Mara is ideal for a period love story, because she thrives on period restraint. Referring to Therese’s yen for photography, Mara observes that the smitten clerk is “someone who watches people and takes them in.” It’s hard to think of a better way to describe the actor, whose characters are like icebergs that submerge most of their shape behind Mara’s bright, dynamic green eyes.

So much of the romance between Therese and Carol is in the way they look at each other. Of course, it isn’t hard to understand swooning for Cate Blanchett. “I remember the day we did the screen test for costumes and makeup,” says Mara while running her fingers through her hair, “and I walked out, and Cate had her wig on and her mink and her lips and her skin, and I just remember seeing her and being like, Oh, my God—who is this woman, and how can I be a little bit more like her? I was just as much in awe of Cate in the rehearsal room, when she had wet hair and no makeup on and was just being a real woman.” Being a “real woman” seems crucial to Mara, a famous person who has no interest in being a celebrity. I note that she does, you know, seem like an actual person.
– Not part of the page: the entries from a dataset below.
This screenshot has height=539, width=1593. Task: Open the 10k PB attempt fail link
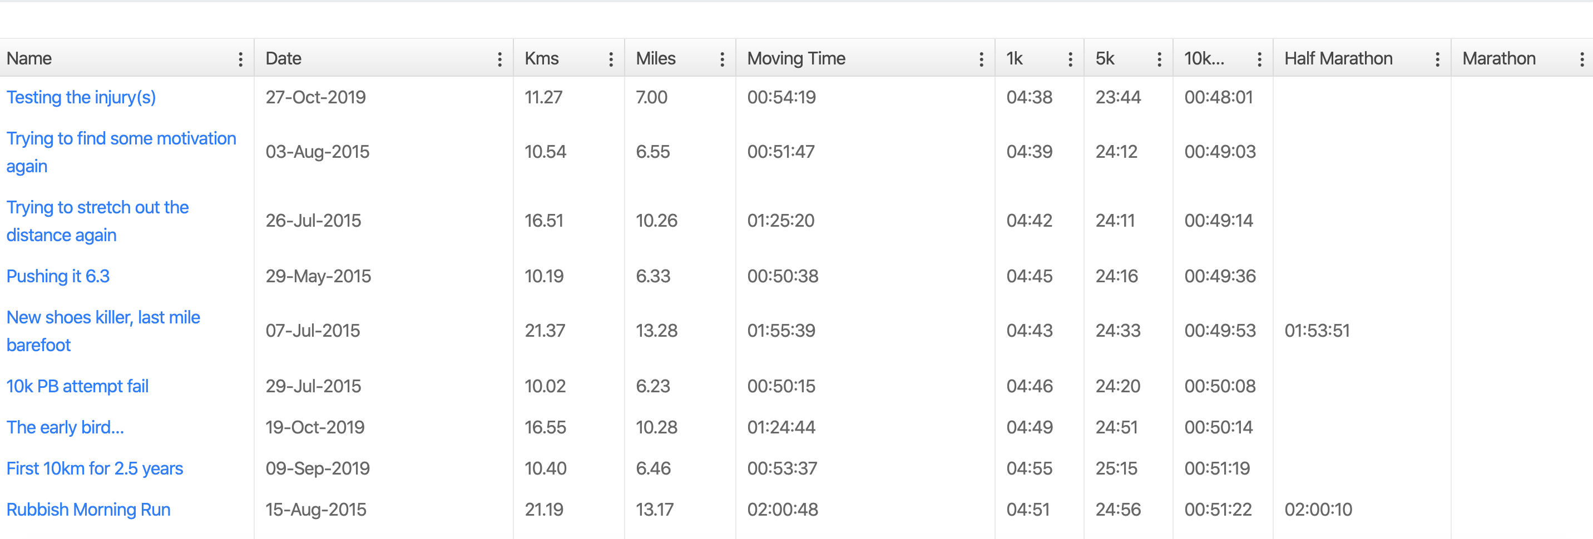pyautogui.click(x=77, y=386)
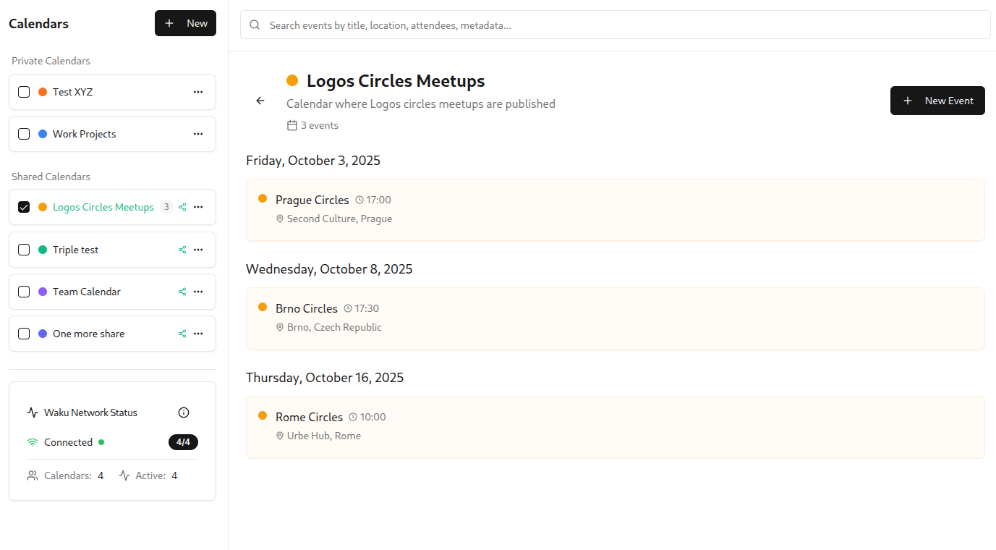Click share icon on Team Calendar

pos(182,292)
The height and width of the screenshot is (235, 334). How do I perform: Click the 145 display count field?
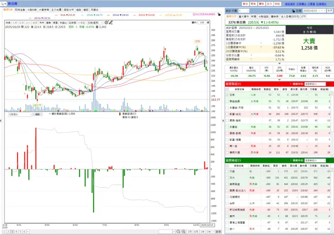pyautogui.click(x=202, y=23)
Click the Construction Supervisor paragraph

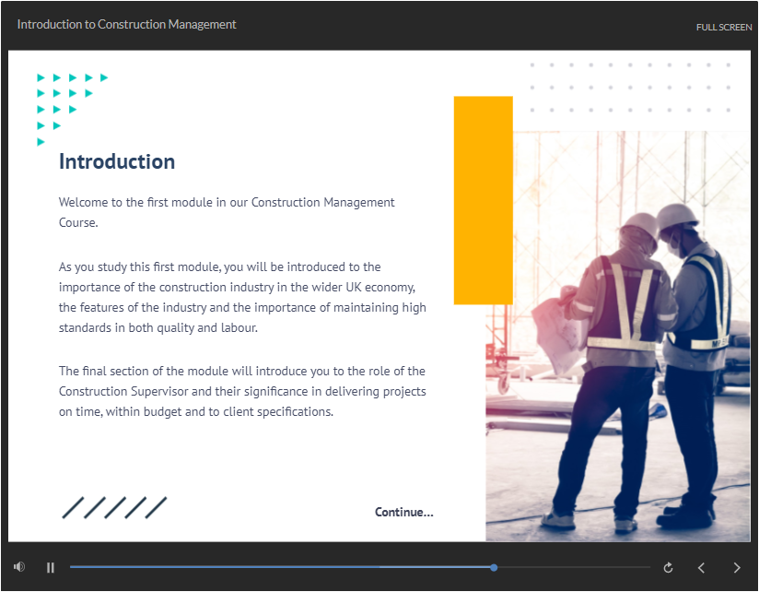click(x=241, y=391)
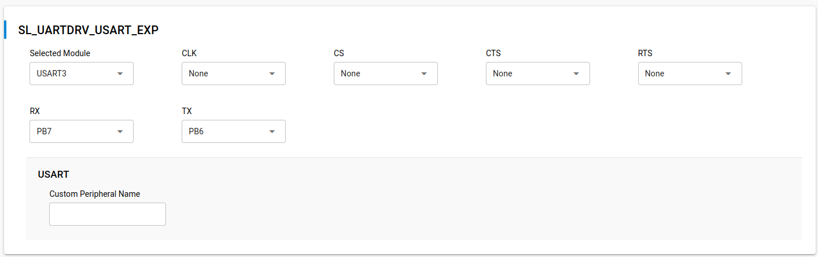818x257 pixels.
Task: Open the RX dropdown showing PB7
Action: [82, 131]
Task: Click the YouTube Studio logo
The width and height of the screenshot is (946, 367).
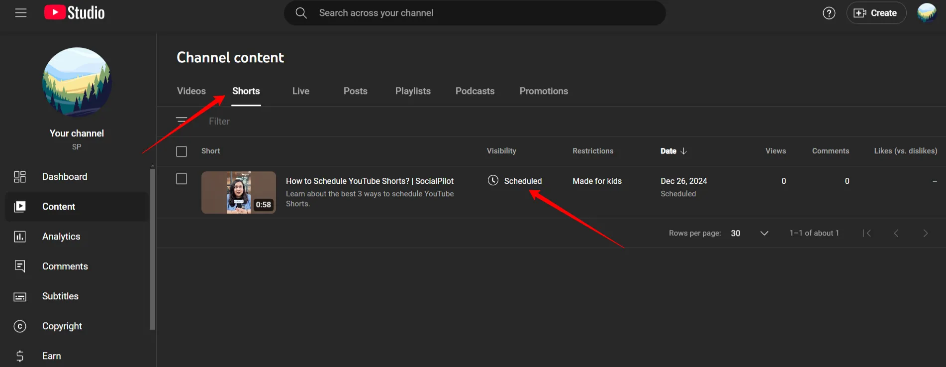Action: click(x=75, y=13)
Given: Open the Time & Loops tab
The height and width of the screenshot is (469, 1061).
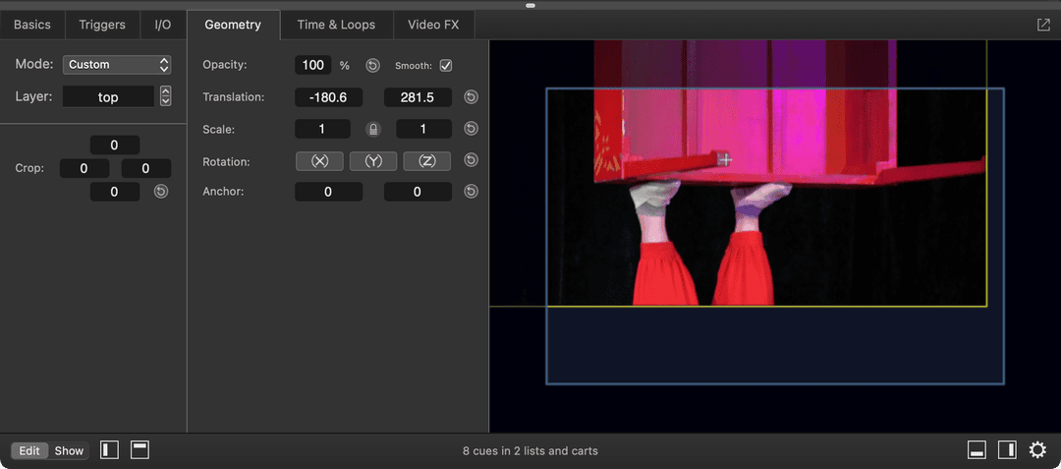Looking at the screenshot, I should click(x=336, y=25).
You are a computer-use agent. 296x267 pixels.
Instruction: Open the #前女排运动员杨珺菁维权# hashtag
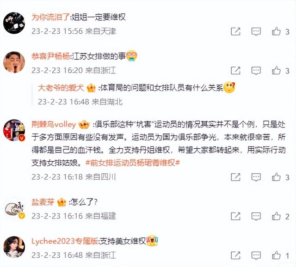(x=133, y=163)
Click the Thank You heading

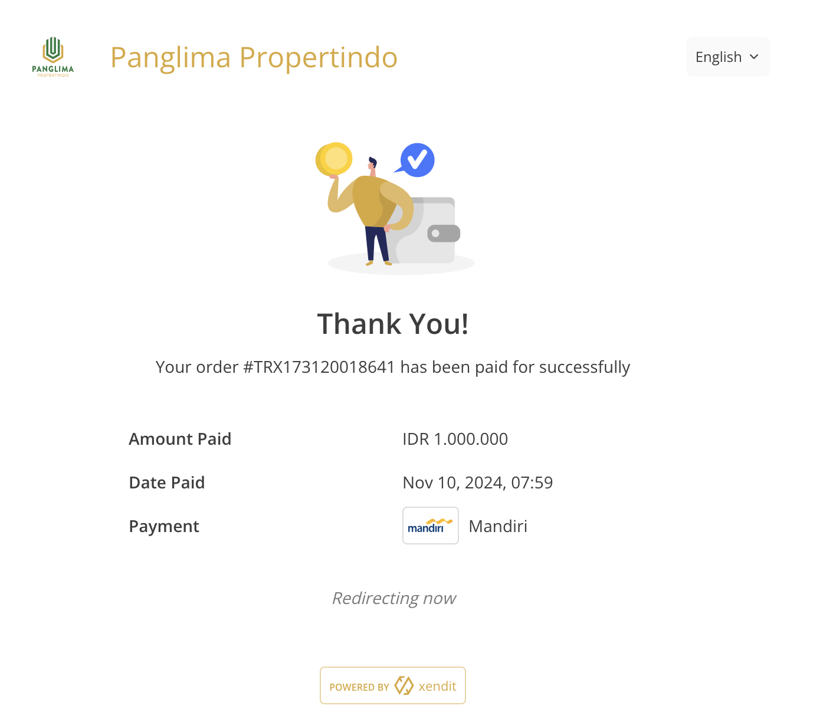click(x=393, y=324)
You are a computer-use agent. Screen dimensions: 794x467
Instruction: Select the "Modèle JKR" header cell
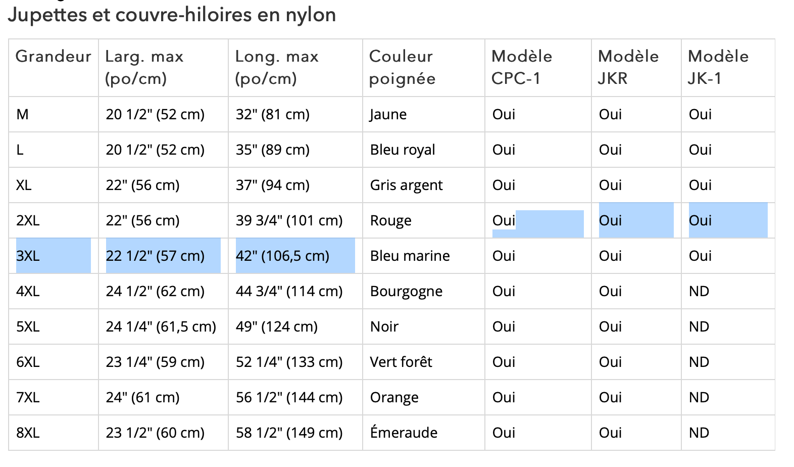[628, 67]
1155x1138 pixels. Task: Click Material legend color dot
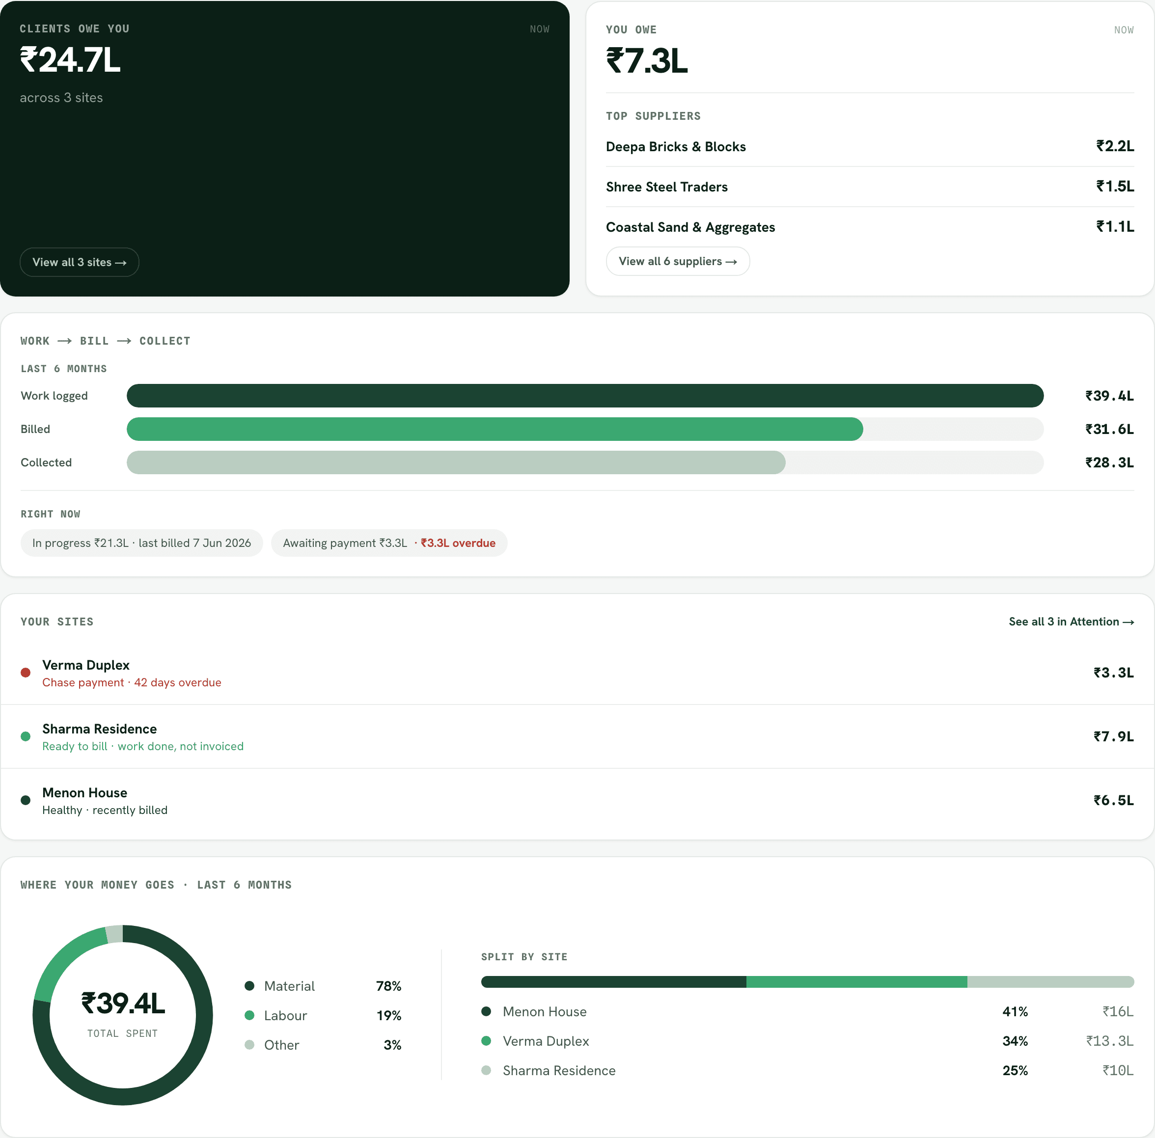[250, 986]
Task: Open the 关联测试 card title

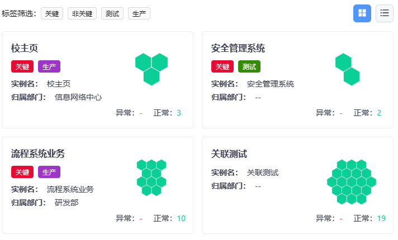Action: point(229,153)
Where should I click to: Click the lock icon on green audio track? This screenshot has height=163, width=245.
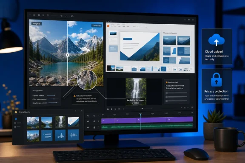coord(94,127)
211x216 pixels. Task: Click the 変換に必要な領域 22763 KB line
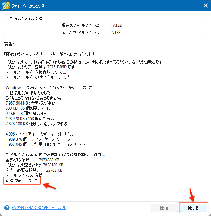[34, 170]
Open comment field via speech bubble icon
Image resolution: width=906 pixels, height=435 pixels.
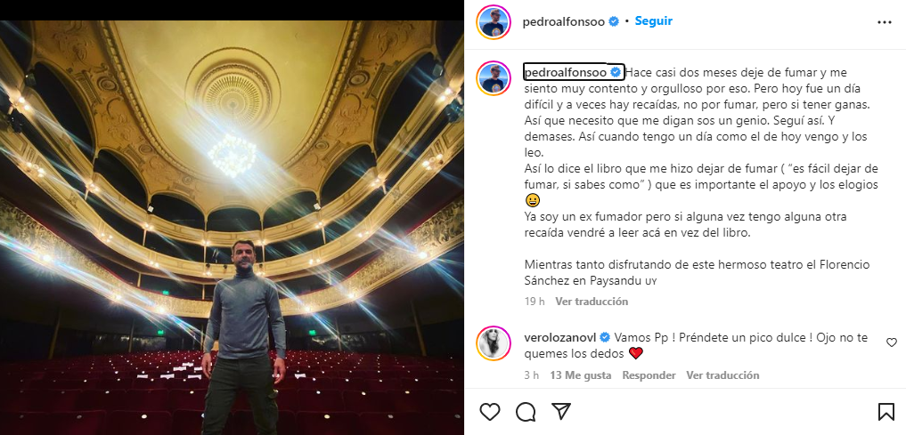(526, 411)
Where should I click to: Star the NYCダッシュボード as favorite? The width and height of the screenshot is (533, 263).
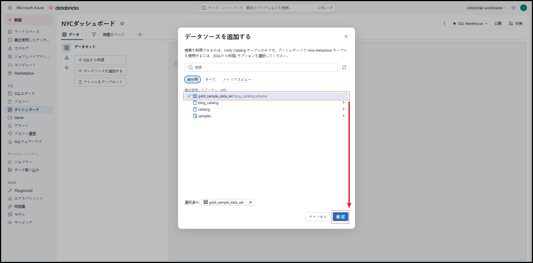tap(122, 23)
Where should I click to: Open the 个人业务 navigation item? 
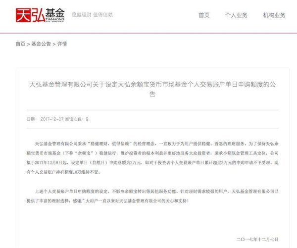236,15
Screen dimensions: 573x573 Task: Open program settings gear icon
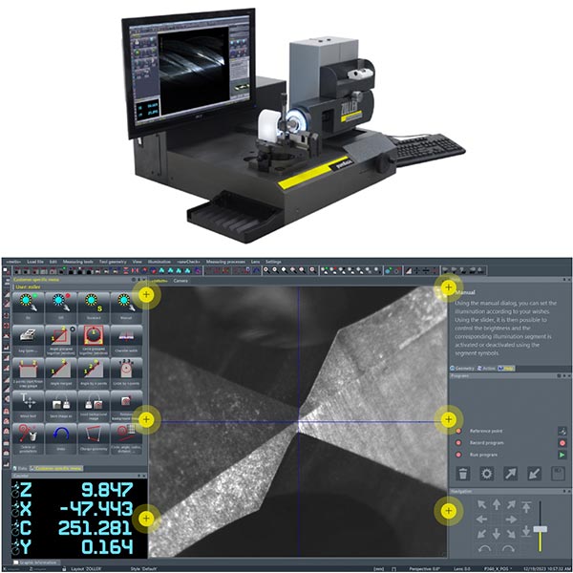(486, 473)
“Thank God!” She exhales and leans back in her chair, her posture finally bending from a perfect line. “My thing is, if I can’t be a person in the world, how can I be a person in a film? If you don’t have life experience, then how can you pretend? Even now, if I work too much, I have to take time off. I have to fill myself back up with life and what it feels like to be human.”

A few hours later, when I watch Mara withstand an artillery of flashbulbs and rapturous applause on the stage of Alice Tully Hall for Carol’s New York Film Festival screening, it occurs to me how difficult it sometimes must be for her to feel like a human. But then I remember what she said to me before confounding my expectations for the last time with a warm hug. In response to a question about the breathiness of her Therese voice, she said, “There’s nothing jaded about the way women spoke in the ’50s. There’s no irony in their voices; they just sound genuine. We just don’t have that now.” Could’ve fooled me.